### [WHAT YOU ARE ASKED TO DO]
How does the data below read from its first line through the line containing "Разное (52, 2201)"? Print those lines exactly.

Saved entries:
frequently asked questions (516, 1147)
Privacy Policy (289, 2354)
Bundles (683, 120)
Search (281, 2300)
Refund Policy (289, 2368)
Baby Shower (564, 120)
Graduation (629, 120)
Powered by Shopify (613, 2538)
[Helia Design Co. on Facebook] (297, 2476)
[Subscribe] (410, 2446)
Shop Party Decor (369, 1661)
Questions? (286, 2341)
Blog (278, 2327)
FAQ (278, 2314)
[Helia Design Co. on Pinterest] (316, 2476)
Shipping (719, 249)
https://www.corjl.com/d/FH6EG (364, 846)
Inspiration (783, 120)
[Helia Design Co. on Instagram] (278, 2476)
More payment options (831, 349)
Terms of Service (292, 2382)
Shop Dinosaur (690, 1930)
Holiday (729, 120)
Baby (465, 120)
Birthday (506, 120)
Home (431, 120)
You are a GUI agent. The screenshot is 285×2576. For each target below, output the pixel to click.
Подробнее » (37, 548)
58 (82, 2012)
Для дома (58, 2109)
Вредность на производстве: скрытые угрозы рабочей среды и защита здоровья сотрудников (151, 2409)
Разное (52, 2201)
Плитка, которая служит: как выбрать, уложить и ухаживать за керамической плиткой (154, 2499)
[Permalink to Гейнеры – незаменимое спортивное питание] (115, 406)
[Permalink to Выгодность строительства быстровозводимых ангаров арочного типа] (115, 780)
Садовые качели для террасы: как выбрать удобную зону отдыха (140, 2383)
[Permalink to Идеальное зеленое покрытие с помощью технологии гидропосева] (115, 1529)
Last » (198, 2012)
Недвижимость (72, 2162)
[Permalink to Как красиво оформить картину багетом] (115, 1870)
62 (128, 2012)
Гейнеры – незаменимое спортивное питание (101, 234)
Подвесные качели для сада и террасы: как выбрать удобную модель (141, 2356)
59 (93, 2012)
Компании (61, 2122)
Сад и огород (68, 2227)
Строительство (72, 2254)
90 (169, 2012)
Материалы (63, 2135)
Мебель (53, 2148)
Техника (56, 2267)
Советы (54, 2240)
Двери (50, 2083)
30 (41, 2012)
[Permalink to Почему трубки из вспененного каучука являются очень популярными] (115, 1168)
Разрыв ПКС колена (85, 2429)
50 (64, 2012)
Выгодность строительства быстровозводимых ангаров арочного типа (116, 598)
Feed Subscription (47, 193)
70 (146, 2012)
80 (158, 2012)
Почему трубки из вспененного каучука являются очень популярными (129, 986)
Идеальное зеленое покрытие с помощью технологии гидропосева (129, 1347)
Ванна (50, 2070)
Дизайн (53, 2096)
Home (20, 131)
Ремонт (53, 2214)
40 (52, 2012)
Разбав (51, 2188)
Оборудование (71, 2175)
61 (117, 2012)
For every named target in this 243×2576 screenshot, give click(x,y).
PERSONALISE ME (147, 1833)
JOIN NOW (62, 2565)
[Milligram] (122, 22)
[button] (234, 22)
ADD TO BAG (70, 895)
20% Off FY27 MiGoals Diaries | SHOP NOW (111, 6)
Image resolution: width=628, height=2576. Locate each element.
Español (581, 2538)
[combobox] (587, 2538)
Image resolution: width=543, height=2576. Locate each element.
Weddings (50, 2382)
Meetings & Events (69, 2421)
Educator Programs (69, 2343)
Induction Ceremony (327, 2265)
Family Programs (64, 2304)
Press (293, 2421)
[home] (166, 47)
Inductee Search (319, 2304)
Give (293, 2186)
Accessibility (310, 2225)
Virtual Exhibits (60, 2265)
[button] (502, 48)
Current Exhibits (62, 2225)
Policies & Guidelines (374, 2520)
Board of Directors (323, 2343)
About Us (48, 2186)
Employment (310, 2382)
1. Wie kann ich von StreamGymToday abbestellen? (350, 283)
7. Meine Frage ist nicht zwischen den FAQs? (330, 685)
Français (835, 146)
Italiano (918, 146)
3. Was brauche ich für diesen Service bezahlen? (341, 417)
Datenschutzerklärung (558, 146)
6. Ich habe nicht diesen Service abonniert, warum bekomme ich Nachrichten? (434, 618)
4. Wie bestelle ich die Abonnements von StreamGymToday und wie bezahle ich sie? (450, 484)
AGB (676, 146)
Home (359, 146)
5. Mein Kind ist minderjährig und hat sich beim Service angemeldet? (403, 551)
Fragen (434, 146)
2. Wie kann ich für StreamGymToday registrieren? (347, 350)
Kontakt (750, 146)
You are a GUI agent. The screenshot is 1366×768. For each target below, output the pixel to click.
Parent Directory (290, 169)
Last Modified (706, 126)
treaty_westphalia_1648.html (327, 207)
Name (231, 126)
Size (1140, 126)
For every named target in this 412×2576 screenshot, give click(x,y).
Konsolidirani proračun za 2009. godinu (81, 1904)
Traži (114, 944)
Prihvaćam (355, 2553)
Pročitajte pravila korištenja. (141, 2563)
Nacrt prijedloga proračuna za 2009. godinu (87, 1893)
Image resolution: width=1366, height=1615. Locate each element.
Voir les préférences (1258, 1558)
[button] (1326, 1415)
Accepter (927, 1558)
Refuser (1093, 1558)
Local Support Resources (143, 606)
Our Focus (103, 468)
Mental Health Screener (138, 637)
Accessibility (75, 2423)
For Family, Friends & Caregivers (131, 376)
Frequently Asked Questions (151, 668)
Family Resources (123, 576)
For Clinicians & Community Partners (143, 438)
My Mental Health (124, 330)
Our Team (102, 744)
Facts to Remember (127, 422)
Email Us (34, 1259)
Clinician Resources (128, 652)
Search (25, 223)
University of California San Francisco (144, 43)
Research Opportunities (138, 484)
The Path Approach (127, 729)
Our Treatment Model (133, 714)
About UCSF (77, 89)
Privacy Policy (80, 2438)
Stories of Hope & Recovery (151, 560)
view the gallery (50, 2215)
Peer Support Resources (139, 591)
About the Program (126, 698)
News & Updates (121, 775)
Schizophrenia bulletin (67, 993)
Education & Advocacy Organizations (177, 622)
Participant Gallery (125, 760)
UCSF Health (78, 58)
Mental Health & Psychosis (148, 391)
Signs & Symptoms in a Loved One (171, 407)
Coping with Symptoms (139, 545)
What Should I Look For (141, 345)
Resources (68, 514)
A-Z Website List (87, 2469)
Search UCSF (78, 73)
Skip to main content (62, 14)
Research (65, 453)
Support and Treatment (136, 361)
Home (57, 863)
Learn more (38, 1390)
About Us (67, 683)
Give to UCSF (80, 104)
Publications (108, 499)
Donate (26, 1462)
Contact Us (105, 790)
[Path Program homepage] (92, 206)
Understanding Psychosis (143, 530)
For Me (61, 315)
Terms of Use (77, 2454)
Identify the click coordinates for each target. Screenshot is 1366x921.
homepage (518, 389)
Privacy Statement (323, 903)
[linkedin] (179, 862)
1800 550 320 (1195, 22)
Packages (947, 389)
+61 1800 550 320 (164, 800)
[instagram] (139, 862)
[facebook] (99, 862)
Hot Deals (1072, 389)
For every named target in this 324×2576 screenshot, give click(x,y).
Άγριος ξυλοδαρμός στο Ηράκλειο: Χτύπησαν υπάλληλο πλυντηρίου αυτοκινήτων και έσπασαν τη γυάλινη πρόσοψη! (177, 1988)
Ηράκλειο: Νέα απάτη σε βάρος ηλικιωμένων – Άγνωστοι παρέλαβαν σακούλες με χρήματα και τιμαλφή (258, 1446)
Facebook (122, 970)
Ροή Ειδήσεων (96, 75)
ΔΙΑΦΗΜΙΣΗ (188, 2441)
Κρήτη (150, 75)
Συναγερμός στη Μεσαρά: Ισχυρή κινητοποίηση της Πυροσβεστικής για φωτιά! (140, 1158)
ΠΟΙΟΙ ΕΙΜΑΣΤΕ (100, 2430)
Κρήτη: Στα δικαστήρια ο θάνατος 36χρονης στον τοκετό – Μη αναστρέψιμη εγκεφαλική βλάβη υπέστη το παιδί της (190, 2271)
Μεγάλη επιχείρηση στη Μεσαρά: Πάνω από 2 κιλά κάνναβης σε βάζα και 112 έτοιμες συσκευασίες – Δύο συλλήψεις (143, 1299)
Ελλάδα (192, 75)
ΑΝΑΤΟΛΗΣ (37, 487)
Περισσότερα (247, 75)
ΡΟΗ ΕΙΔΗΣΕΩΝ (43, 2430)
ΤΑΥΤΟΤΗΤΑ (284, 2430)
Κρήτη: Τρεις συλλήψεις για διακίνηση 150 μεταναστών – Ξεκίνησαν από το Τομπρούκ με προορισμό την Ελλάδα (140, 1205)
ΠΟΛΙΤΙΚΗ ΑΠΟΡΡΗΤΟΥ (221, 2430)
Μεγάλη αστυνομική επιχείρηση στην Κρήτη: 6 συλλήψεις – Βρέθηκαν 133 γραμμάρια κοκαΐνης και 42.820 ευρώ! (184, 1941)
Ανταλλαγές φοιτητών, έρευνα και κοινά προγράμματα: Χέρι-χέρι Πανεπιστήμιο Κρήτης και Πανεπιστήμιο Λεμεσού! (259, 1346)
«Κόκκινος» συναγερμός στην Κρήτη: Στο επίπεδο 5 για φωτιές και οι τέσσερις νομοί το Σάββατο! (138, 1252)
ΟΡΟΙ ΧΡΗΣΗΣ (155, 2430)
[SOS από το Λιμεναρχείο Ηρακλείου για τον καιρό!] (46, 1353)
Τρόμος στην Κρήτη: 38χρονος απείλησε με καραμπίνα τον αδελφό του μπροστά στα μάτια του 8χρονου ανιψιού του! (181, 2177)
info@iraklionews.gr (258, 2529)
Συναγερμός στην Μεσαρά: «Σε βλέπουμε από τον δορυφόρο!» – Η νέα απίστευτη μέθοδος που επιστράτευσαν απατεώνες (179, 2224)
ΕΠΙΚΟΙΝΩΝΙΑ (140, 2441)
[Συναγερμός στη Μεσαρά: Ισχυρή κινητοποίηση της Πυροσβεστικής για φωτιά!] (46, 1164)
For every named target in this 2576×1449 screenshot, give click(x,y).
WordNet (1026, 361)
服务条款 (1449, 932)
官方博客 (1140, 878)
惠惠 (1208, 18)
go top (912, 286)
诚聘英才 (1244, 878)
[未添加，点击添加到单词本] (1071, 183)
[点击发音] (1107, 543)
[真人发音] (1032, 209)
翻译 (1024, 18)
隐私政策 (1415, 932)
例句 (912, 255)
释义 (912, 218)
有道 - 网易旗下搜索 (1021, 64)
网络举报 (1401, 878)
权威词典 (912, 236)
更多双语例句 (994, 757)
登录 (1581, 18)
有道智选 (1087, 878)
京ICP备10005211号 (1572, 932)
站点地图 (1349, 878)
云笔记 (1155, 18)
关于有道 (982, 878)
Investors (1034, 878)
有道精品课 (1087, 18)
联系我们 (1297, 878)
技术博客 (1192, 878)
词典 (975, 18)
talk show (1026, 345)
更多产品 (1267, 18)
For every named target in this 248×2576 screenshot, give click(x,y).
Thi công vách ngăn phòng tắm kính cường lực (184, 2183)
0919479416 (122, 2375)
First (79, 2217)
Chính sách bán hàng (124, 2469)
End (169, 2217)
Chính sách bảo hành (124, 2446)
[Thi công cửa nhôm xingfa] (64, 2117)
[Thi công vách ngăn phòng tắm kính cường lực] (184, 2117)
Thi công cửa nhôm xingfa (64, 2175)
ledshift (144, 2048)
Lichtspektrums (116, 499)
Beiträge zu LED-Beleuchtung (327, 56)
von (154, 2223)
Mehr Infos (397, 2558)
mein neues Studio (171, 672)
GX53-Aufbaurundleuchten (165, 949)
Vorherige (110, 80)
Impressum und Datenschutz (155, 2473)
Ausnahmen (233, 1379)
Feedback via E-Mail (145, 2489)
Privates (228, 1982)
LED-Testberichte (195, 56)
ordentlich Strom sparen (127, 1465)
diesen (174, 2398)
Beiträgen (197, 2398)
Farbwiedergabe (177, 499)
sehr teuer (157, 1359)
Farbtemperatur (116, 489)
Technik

### [COMPLETED EXERCISE]
frequently asked questions (516, 1147)
Privacy Policy (289, 2354)
Bundles (683, 120)
Search (281, 2300)
Refund Policy (289, 2368)
Baby Shower (564, 120)
Graduation (629, 120)
Powered by Shopify (613, 2538)
[Helia Design Co. on Facebook] (297, 2476)
[Subscribe] (410, 2446)
Shop Party Decor (369, 1661)
Questions? (286, 2341)
Blog (278, 2327)
FAQ (278, 2314)
[Helia Design Co. on Pinterest] (316, 2476)
Shipping (719, 249)
https://www.corjl.com/d/FH6EG (364, 846)
Inspiration (783, 120)
[Helia Design Co. on Instagram] (278, 2476)
More payment options (831, 349)
Terms of Service (292, 2382)
Shop Dinosaur (690, 1930)
Holiday (729, 120)
Baby (465, 120)
Birthday (506, 120)
Home (431, 120)
You are a GUI agent. The screenshot is 285×2576. For each target below, output the pixel to click.
Подробнее » (37, 548)
58 (82, 2012)
Для дома (58, 2109)
Вредность на производстве: скрытые угрозы рабочей среды и защита здоровья сотрудников (151, 2409)
Разное (52, 2201)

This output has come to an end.